** Begin THE RECORDS **

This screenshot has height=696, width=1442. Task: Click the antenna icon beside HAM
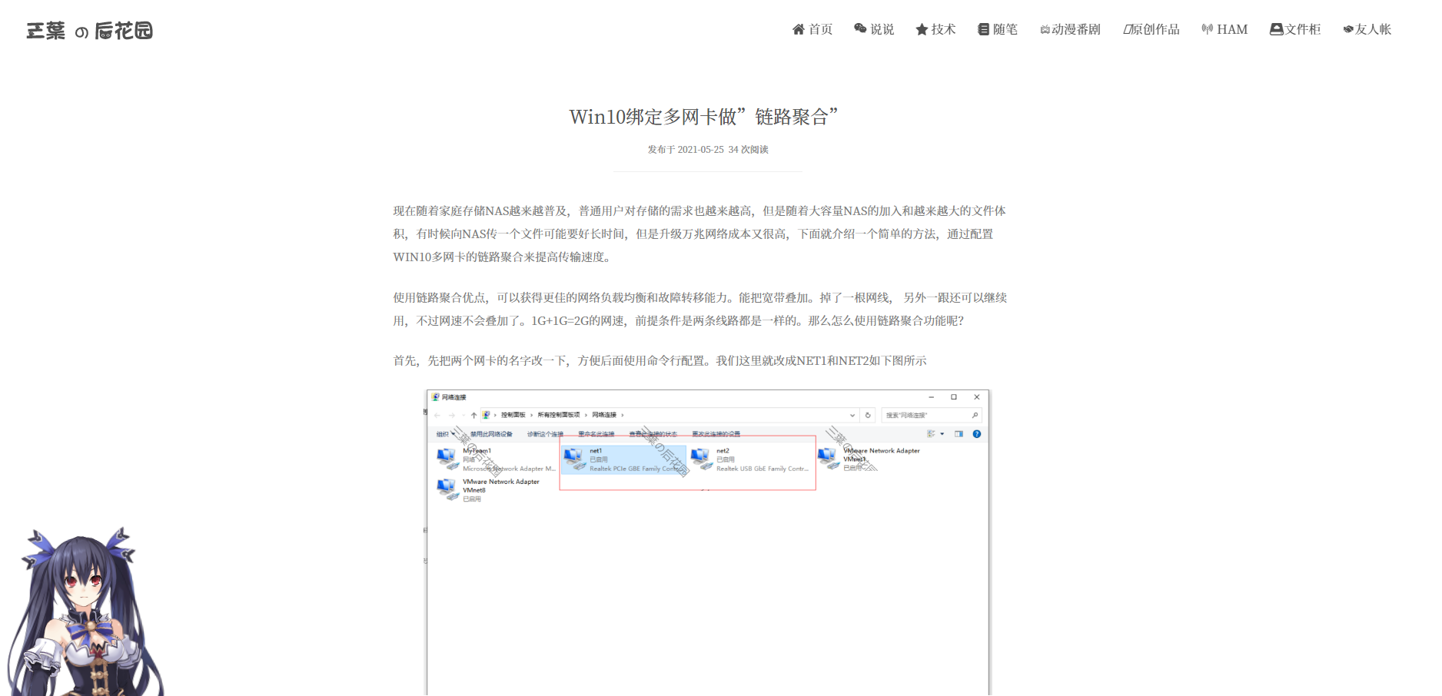1207,29
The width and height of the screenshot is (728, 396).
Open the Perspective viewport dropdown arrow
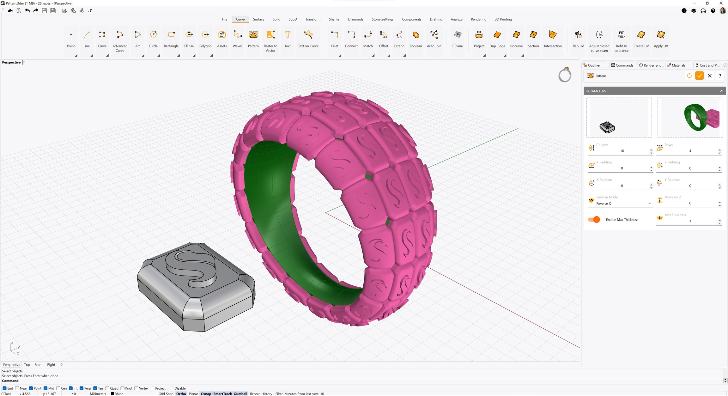(x=24, y=62)
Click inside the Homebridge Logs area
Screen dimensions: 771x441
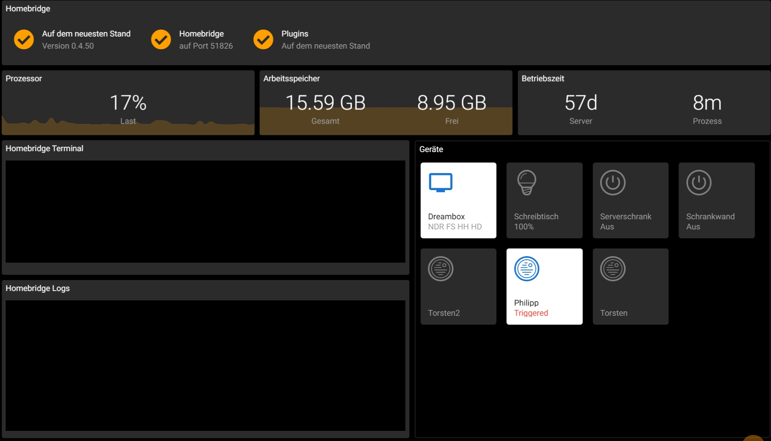pyautogui.click(x=205, y=365)
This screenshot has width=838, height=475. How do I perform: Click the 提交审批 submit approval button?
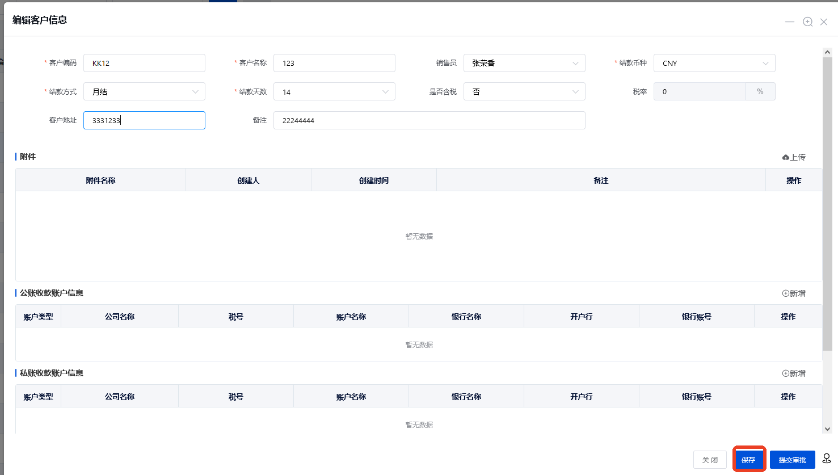pyautogui.click(x=792, y=460)
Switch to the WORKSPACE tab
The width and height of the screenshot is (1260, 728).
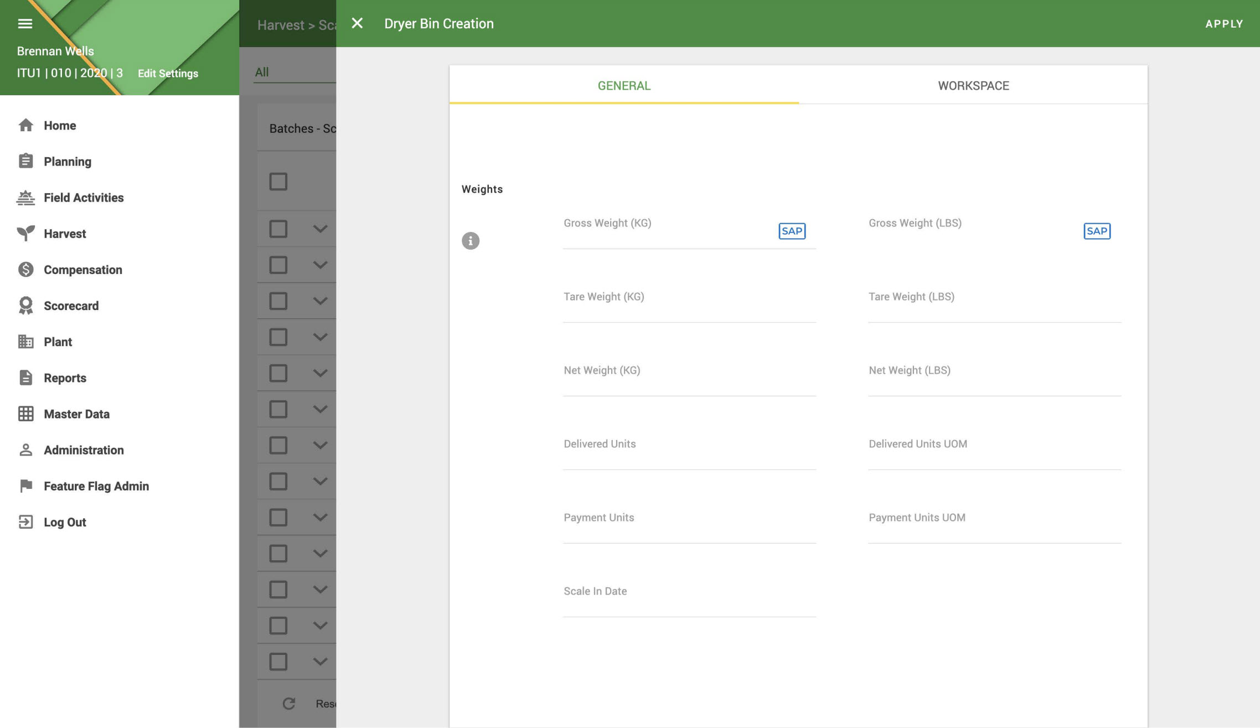click(x=973, y=86)
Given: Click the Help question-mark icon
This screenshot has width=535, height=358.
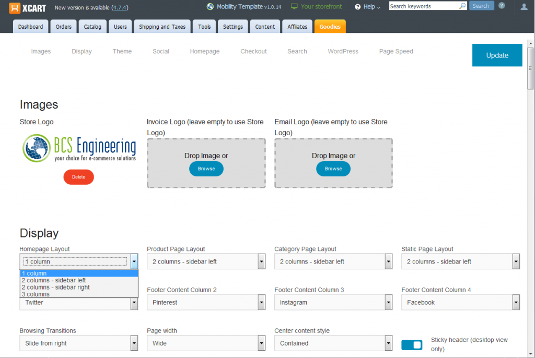Looking at the screenshot, I should pos(357,7).
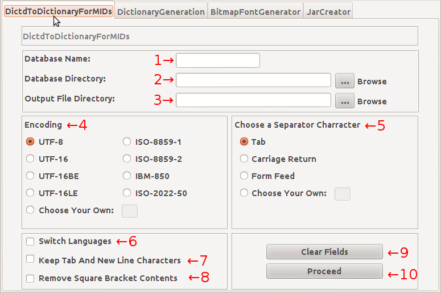
Task: Choose Form Feed separator character
Action: click(x=244, y=176)
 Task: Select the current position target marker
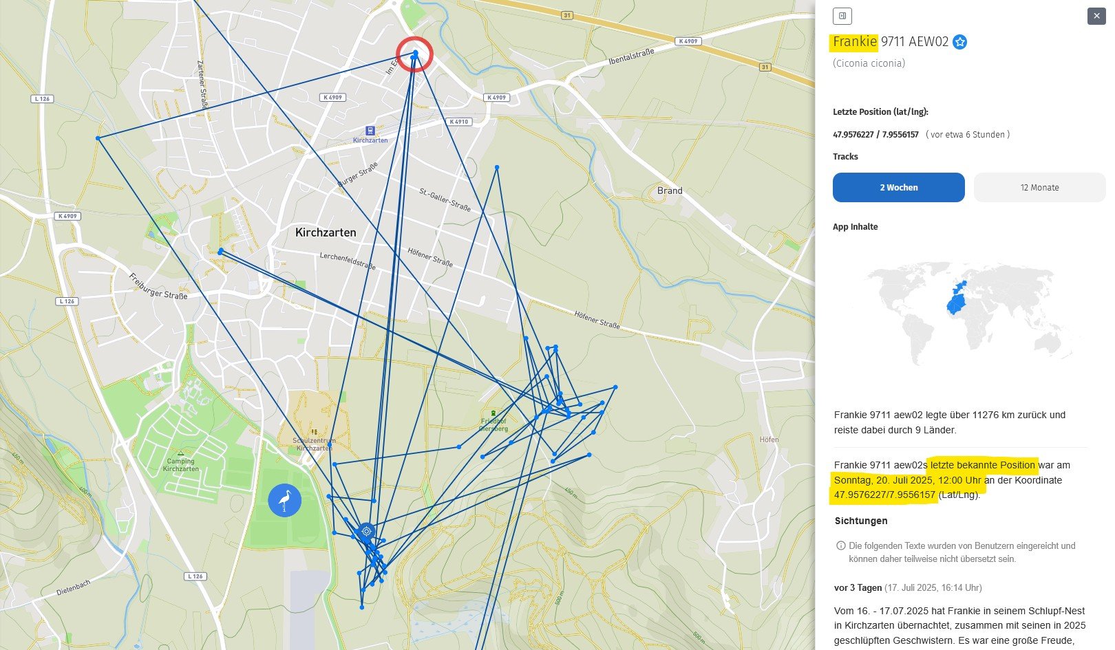click(367, 530)
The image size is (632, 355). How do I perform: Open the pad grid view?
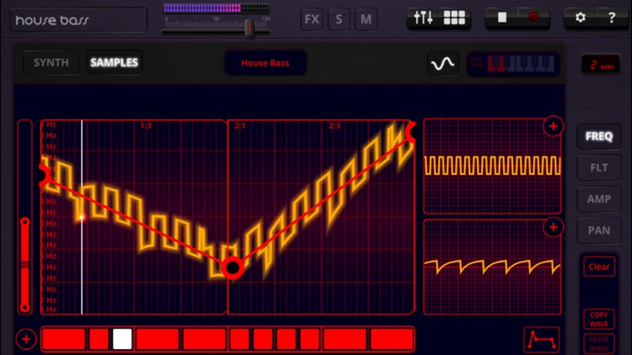click(454, 18)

** End THE RECORDS **

GOAL:
Return every row above verbatim, leaving the pictures out of your answer.

RESULT OF THE EXERCISE:
This screenshot has height=696, width=1442. Task: Click the antenna icon beside HAM
1207,29
The width and height of the screenshot is (728, 396).
Open the Perspective viewport dropdown arrow
(x=24, y=62)
Click inside the Homebridge Logs area
Screen dimensions: 771x441
pyautogui.click(x=205, y=365)
This screenshot has width=838, height=475. How do I perform: Click the 提交审批 submit approval button?
pyautogui.click(x=792, y=460)
Switch to the WORKSPACE tab
The width and height of the screenshot is (1260, 728).
click(x=973, y=86)
Given: Click the Help question-mark icon
This screenshot has width=535, height=358.
Looking at the screenshot, I should pos(357,7).
Task: Choose Form Feed separator character
Action: click(x=244, y=176)
 Task: Select the current position target marker
click(367, 530)
The image size is (632, 355). How do I perform: Open the pad grid view?
click(454, 18)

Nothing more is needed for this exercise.